I get the following errors, observed when looking at my server logs (Tomcat/Catalina):
Text fields are not optimised for operations that require per-document field data like aggregations and sorting, so these operations are disabled by default. Please use a keyword field instead. Alternatively, set fielddata=true on [ordnum] in order to load field data by uninverting the inverted index. Note that this can use significant memory.
Text fields are not optimised for operations that require per-document field data like aggregations and sorting, so these operations are disabled by default. Please use a keyword field instead. Alternatively, set fielddata=true on [typedoc] in order to load field data by uninverting the inverted index. Note that this can use significant memory.
Text fields are not optimised for operations that require per-document field data like aggregations and sorting, so these operations are disabled by default. Please use a keyword field instead. Alternatively, set fielddata=true on [ordnum] in order to load field data by uninverting the inverted index. Note that this can use significant memory.

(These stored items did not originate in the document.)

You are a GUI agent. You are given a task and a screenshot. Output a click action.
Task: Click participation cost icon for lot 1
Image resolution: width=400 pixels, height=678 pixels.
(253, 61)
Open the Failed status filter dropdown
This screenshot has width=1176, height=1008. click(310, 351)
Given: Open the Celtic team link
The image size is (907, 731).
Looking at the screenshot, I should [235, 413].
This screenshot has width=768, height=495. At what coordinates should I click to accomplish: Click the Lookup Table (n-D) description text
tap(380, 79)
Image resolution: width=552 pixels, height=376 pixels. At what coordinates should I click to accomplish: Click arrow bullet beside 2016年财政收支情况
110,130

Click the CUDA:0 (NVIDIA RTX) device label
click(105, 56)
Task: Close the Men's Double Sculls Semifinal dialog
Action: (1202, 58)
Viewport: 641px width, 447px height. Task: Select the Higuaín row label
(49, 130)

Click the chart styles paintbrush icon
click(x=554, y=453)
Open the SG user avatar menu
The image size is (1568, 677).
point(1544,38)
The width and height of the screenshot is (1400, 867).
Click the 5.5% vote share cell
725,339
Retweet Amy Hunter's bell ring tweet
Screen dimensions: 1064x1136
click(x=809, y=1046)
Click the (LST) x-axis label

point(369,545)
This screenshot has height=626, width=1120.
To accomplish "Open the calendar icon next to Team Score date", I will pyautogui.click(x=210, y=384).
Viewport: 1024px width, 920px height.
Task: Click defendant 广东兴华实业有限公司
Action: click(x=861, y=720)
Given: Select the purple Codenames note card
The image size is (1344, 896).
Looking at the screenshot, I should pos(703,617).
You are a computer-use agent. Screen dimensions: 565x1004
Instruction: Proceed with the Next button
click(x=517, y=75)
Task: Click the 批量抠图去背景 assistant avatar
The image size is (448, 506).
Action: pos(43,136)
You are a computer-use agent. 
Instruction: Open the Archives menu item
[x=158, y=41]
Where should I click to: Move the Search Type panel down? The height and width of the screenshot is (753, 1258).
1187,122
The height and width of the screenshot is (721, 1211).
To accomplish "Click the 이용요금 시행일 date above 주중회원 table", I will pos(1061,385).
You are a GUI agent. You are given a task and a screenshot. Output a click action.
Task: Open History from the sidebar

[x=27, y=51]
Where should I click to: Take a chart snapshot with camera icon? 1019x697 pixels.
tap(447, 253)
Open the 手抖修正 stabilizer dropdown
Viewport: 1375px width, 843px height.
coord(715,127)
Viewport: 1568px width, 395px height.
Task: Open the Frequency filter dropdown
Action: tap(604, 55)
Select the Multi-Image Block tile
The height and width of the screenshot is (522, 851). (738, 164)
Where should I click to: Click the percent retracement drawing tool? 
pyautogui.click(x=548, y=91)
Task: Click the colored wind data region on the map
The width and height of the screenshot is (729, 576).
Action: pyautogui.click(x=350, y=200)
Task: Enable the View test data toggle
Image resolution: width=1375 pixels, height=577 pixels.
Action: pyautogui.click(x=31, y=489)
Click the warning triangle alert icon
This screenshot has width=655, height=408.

ordnum is an ordering number, and typedoc a short string used as in internal "type" descriptor. Both are defined as such in indices (typedoc is only used in one index, ordnum is used in three indices with the exact same definition every time):

{
	"settings": {
		[...]
	},

	"mappings": {
		"properties": {
			"typedoc": {
				"type":"keyword",
				"index":"true"
			},
			[...]
			"ordnum": {
				"type":"long"
			},
			[...]
		}
	}
}

Note that both of these fields were previously set with index to not_analyzed. Since this has disappeared in more recent versions of ES, I changed to true for the keyword and removed it for the long. (I also tried changing the long to a keyword, but that didn't solve anything.)

While the entire query is too obtuse and "private" to disclose here, I can tell you that typedoc is aggregated as such (among numerous columns in the "aggregations" query field) : "typedoc": { "terms" : { "field" : "typedoc", "size" : 5 } },, while is used for sorting purposes in the sort field like this: "sort": [{"numvol": { "order": "asc" }}, {"ordnum": { "order": "asc" }}],.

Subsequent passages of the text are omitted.